==== INPUT ROWS ====
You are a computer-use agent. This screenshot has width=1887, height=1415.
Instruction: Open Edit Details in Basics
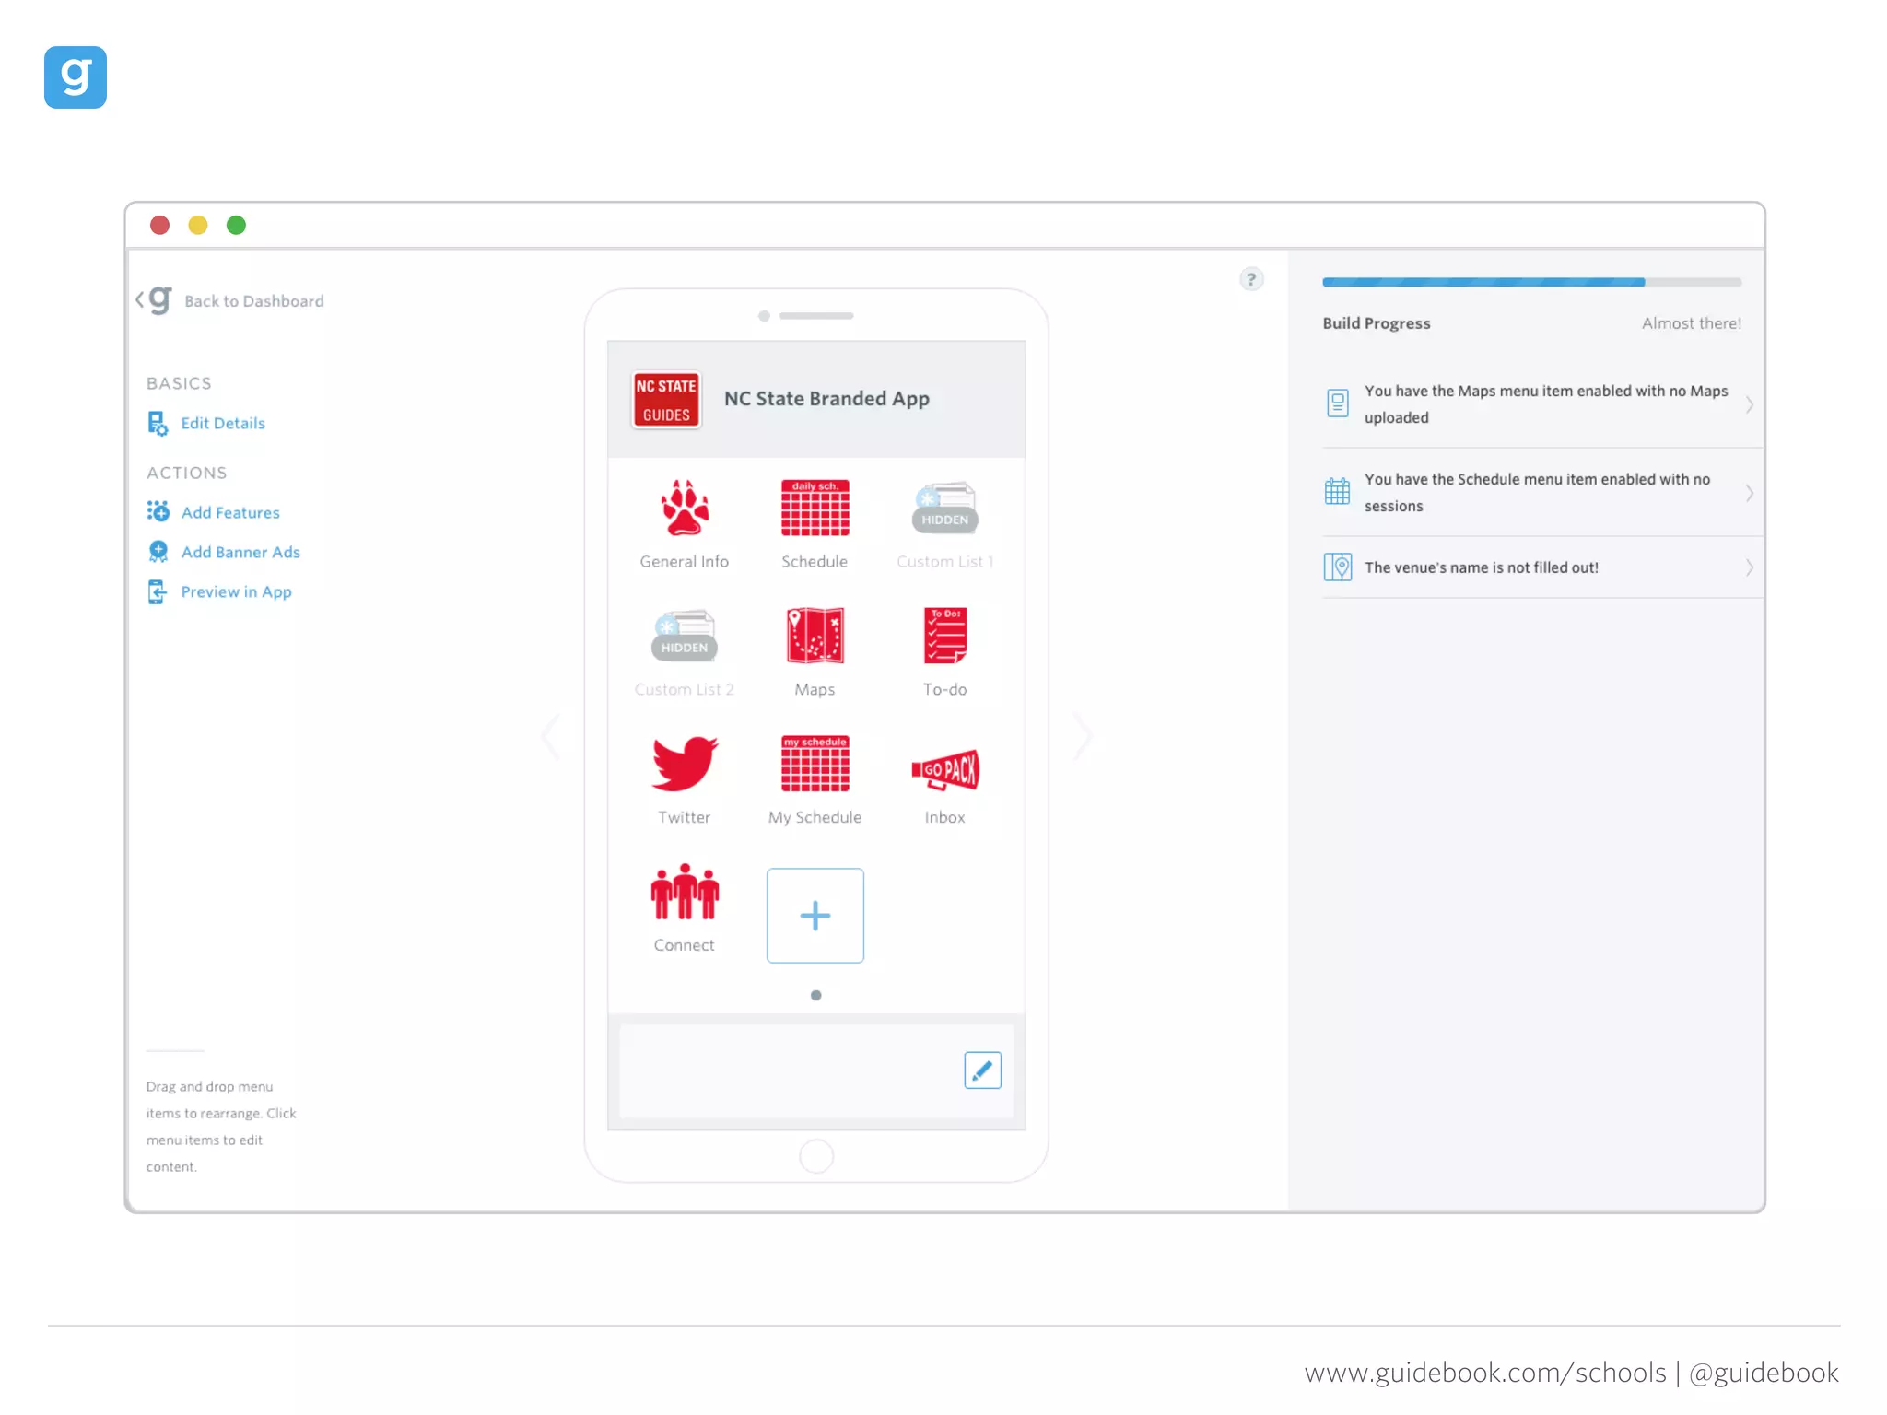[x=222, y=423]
====
==== INPUT ROWS ====
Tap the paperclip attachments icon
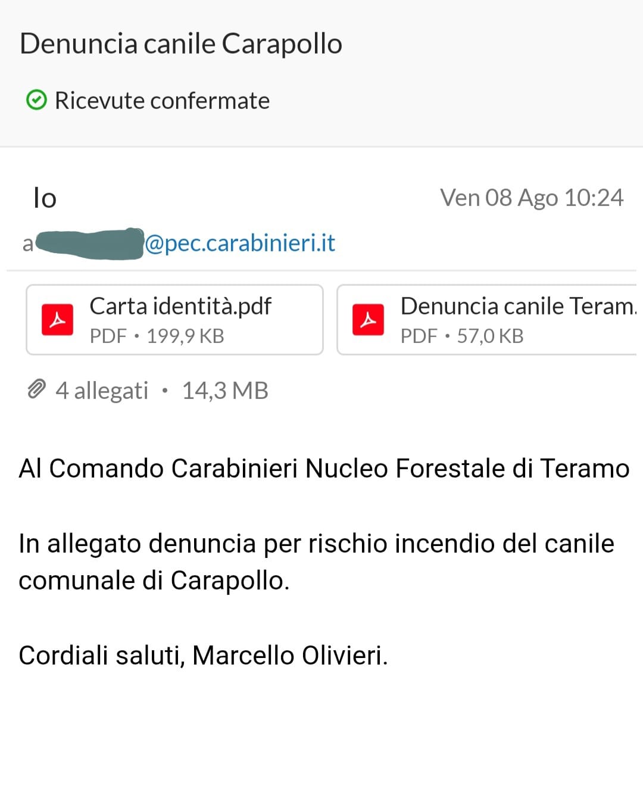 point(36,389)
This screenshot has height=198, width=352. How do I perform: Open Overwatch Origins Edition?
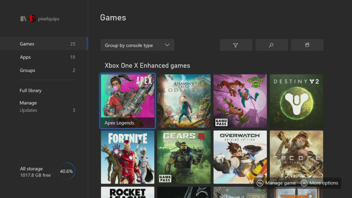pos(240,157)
====
### WORK INSTRUCTIONS
Can you rescale everything from the line containing "You are a computer-use" down to the line containing "[x=222, y=423]", both ends included, by writing those lines out again, requests and all, with each answer coordinate multiplied by 2.6 and rounded to a whole number, halves up? Leave the pictures out.

### OUTPUT OF THE TASK
You are a computer-use agent. This screenshot has width=1887, height=1415.
Instruction: Open Edit Details in Basics
[x=577, y=1100]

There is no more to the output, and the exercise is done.